7. The graph data processing method according to claim 5, wherein the first data type byte group and the second data type byte group have the same length, and an arrangement order of the first data type byte group and the second data type byte group is determined based on a sequence of the attributes indicated by the schemas.

8. The graph data processing method according to claim 7, further comprising:

in response to receiving an attribute value read request for a target attribute of target graph data, determining a target schema that a byte group sequence format used to store the target graph data is based on;

determining a storage location of an attribute byte group corresponding to the target attribute in the corresponding byte group sequence format based on the target schema; and

reading an attribute value of the target attribute based on the determined storage location of the attribute byte group.

9. The graph data processing method according to claim 1, wherein the schemas corresponding to the type values have schema identifiers; and

the byte group sequence format that matches the number of determined attribute byte groups is constructed in the following manner:

constructing the byte group sequence format that matches the number of determined attribute byte groups based on a combination of a schema identifier byte group and the number of attribute byte groups, wherein data stored in the schema identifier byte group is used to indicate schemas used as a generation basis of the byte group sequence format.

10. The graph data processing method according to claim 9, wherein the storing the attribute values of the graph data that are represented in the binary forms according to a byte group sequence format that matches the number of determined attribute byte groups comprises:

storing the schema identifiers in the schema identifier byte group in the byte group sequence format; and

storing the attribute values of the graph data that are represented in the binary forms in corresponding attribute byte groups in the byte group sequence format.

11-14. (canceled)

* What to work on
A) According to the patent claims, what do the first data type byte group and the second data type byte group have in common?
B) Say whether each statement agrees with the patent claims, giving yes or no and the deciding words from the claims: (i) Claim 8 depends on claim 7. (ii) Claims 11 through 14 are canceled. (iii) The schema identifier byte group stores the attribute values of the graph data.
C) Please rewrite the paragraph of the patent claims beginning "constructing the byte group sequence format" more briefly, keeping its main facts.
Answer using only the patent claims.

* Data rows
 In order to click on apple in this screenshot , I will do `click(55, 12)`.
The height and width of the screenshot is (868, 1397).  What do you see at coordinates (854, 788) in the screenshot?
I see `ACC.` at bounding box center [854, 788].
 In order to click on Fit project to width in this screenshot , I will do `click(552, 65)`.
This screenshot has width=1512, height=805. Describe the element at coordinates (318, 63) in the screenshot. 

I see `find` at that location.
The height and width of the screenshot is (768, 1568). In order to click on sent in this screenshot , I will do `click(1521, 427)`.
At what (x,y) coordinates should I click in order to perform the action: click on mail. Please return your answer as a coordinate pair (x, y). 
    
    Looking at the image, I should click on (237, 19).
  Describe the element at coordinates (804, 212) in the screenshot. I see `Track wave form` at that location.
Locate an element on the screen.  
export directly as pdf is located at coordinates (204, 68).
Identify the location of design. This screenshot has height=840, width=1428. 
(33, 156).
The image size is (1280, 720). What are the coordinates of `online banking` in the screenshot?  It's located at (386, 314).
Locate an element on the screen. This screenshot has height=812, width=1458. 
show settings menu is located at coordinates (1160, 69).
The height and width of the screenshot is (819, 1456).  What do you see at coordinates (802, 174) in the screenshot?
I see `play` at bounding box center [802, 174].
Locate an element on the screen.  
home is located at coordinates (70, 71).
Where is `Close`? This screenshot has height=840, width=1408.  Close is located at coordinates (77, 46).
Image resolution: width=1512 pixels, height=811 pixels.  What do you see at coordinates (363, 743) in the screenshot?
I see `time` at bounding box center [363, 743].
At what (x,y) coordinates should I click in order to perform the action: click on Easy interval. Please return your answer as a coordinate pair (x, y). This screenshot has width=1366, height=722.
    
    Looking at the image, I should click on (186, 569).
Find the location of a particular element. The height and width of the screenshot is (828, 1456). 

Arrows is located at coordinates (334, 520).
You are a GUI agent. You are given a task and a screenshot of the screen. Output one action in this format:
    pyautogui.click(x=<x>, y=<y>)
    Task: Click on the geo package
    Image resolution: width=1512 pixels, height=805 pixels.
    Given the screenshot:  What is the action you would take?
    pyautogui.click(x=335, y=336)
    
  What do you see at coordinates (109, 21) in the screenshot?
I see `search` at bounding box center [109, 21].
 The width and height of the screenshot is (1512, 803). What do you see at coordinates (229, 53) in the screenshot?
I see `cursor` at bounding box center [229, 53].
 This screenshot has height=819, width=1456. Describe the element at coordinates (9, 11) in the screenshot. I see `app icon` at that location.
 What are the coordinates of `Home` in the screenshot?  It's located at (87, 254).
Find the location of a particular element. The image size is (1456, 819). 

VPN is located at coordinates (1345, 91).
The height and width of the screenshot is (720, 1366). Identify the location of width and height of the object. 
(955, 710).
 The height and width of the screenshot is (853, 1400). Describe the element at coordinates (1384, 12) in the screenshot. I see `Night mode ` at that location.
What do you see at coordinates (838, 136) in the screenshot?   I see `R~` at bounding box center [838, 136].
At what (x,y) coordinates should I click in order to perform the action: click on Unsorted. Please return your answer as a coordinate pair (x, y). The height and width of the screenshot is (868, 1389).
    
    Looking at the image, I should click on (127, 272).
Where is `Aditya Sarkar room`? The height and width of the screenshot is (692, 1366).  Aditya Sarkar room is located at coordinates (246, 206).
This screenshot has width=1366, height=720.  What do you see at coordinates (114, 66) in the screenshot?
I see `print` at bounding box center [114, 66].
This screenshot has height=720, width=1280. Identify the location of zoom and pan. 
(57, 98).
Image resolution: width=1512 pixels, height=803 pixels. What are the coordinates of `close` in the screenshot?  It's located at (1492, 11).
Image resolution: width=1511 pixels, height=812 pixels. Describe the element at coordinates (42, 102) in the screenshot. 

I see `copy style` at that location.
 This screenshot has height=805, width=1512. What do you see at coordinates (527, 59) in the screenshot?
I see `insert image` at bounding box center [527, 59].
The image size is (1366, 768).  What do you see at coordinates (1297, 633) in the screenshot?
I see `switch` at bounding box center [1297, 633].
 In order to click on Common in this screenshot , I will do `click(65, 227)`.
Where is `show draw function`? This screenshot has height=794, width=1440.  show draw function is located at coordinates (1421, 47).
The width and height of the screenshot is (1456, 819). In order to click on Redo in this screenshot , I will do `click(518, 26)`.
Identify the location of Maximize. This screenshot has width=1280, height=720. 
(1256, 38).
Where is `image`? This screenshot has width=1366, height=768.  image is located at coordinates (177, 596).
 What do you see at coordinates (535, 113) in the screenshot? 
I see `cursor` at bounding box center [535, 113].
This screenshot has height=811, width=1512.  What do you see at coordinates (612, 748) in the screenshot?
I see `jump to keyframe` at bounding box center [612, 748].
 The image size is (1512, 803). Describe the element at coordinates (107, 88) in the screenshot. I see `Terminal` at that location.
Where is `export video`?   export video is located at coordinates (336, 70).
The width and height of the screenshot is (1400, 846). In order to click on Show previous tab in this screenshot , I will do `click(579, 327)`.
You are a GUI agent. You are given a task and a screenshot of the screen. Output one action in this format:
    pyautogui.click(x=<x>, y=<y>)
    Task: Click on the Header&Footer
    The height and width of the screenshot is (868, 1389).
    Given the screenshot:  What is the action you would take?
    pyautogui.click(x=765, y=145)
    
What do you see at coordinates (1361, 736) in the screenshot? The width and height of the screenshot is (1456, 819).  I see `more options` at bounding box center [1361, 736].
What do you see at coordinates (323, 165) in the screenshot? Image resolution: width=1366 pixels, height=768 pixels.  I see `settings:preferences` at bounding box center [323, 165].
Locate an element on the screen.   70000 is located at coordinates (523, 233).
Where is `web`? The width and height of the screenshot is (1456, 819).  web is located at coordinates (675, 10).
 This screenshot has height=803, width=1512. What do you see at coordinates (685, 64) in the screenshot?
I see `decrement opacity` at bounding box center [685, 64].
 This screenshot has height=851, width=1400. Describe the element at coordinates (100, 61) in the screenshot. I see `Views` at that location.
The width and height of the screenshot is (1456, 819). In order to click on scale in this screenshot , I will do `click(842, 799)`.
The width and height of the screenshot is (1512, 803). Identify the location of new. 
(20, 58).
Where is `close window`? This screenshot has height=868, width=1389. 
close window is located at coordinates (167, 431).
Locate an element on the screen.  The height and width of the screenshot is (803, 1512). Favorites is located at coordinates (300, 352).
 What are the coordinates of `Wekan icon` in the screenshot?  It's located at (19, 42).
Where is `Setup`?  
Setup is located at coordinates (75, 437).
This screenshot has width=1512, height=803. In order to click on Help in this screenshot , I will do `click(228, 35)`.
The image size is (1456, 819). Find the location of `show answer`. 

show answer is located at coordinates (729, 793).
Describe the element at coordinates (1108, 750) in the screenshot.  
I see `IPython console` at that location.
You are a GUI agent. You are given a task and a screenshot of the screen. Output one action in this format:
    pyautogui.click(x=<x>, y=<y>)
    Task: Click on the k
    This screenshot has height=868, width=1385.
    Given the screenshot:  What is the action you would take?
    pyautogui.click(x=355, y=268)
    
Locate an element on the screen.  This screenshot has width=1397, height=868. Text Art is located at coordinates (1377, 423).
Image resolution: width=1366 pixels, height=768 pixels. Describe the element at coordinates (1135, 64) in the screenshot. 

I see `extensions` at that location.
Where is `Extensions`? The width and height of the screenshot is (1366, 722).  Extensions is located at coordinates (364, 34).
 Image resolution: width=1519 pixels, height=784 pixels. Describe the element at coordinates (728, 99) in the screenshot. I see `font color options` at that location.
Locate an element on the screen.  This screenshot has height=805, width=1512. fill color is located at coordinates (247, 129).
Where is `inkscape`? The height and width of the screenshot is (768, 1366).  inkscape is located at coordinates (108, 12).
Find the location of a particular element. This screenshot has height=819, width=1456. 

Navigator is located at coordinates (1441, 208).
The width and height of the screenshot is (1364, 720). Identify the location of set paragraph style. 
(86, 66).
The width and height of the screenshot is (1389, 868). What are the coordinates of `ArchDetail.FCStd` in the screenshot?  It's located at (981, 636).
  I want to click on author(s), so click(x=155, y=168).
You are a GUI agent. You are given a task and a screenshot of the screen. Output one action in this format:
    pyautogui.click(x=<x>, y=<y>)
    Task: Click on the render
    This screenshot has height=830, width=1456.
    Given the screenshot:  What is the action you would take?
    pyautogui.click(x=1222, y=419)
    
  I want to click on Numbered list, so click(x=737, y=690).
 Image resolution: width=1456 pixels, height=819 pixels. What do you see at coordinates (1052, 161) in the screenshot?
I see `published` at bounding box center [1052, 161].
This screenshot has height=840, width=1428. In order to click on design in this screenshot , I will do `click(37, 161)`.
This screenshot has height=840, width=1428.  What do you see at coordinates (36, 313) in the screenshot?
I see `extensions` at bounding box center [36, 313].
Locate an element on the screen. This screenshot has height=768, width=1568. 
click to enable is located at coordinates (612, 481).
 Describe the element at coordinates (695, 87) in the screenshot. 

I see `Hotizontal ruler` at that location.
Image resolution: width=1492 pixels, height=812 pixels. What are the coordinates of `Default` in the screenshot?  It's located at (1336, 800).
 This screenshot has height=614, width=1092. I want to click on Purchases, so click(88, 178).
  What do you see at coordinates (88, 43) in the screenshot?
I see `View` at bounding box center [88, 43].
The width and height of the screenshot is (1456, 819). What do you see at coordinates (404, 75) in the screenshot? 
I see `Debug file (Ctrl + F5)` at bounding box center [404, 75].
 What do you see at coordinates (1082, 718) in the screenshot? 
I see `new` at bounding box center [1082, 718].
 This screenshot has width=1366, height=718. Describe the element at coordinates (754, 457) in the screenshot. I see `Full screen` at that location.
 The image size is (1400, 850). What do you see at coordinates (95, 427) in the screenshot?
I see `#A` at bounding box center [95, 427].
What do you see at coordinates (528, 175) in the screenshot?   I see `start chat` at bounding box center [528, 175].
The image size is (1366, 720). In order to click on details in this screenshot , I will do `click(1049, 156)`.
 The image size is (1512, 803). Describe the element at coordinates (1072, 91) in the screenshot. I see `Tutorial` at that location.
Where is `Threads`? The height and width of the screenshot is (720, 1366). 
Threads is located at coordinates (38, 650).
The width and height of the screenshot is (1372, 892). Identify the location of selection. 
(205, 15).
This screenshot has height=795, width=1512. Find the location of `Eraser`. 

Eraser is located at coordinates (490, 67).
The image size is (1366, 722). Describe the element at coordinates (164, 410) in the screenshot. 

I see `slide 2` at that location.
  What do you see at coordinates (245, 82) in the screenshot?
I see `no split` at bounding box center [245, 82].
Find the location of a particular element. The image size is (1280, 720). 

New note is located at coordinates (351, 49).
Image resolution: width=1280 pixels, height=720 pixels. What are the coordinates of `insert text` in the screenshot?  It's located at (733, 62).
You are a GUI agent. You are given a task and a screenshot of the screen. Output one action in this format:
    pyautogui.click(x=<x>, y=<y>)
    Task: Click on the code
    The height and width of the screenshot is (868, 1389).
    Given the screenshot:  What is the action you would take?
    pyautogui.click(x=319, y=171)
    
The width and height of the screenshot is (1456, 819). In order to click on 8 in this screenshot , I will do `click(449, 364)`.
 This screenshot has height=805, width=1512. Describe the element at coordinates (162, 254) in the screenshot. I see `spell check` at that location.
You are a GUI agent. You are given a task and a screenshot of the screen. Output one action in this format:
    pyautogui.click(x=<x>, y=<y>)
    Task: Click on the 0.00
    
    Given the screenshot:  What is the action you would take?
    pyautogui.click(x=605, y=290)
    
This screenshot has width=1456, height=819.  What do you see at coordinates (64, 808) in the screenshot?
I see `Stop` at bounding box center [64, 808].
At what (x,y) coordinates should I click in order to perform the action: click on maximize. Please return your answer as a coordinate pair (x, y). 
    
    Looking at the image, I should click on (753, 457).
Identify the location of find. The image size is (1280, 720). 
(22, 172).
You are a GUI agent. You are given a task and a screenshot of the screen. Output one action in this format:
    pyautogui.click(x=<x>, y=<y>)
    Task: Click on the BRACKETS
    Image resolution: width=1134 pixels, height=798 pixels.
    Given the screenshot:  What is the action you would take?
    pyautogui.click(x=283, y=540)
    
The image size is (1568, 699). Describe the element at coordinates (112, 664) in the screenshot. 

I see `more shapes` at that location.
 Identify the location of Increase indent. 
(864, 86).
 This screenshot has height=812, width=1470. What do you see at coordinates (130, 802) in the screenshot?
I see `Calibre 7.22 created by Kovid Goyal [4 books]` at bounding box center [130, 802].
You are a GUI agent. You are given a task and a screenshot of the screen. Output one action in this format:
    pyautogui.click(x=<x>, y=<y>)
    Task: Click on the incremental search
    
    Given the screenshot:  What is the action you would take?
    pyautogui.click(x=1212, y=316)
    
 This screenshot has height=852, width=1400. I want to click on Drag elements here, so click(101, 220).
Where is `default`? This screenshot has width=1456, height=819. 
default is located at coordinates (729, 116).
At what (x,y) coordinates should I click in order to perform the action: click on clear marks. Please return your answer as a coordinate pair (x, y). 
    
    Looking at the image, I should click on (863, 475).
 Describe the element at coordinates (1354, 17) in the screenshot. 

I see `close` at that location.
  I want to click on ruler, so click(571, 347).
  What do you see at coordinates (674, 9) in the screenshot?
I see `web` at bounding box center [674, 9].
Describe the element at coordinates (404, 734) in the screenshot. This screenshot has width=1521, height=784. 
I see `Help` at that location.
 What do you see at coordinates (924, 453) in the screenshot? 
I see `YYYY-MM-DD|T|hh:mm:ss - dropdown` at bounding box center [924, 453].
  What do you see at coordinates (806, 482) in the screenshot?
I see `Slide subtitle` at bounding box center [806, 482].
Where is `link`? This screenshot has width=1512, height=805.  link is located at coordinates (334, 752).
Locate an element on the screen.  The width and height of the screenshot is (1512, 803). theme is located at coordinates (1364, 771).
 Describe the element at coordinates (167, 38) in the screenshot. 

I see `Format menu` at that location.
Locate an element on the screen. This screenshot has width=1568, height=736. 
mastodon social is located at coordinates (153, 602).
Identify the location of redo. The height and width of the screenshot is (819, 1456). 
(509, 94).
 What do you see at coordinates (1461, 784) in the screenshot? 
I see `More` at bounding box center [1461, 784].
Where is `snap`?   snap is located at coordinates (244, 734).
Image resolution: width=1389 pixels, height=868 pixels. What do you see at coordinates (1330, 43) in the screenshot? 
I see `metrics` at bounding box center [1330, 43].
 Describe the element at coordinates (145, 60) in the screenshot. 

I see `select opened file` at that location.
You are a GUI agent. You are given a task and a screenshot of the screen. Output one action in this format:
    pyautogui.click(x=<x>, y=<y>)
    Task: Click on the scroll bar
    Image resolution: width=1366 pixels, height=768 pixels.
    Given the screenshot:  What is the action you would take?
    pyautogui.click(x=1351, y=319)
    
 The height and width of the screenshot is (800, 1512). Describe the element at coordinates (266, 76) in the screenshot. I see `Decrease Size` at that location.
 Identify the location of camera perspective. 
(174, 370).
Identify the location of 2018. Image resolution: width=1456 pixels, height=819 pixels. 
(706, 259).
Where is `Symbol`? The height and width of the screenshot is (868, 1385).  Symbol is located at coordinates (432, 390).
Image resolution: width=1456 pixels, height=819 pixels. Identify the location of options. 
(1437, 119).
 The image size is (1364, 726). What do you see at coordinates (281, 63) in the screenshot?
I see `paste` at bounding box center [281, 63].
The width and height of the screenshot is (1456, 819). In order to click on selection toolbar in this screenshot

* Task answers
A) They have the same length.

B)
(i) Yes: "The graph data processing method according to claim 7"
(ii) Yes: "11-14. (canceled)"
(iii) No: "storing the schema identifiers in the schema identifier byte group"

C) The byte group sequence format is built by combining a schema identifier byte group with the determined number of attribute byte groups. The schema identifier byte group holds data that shows which schemas the format was generated from.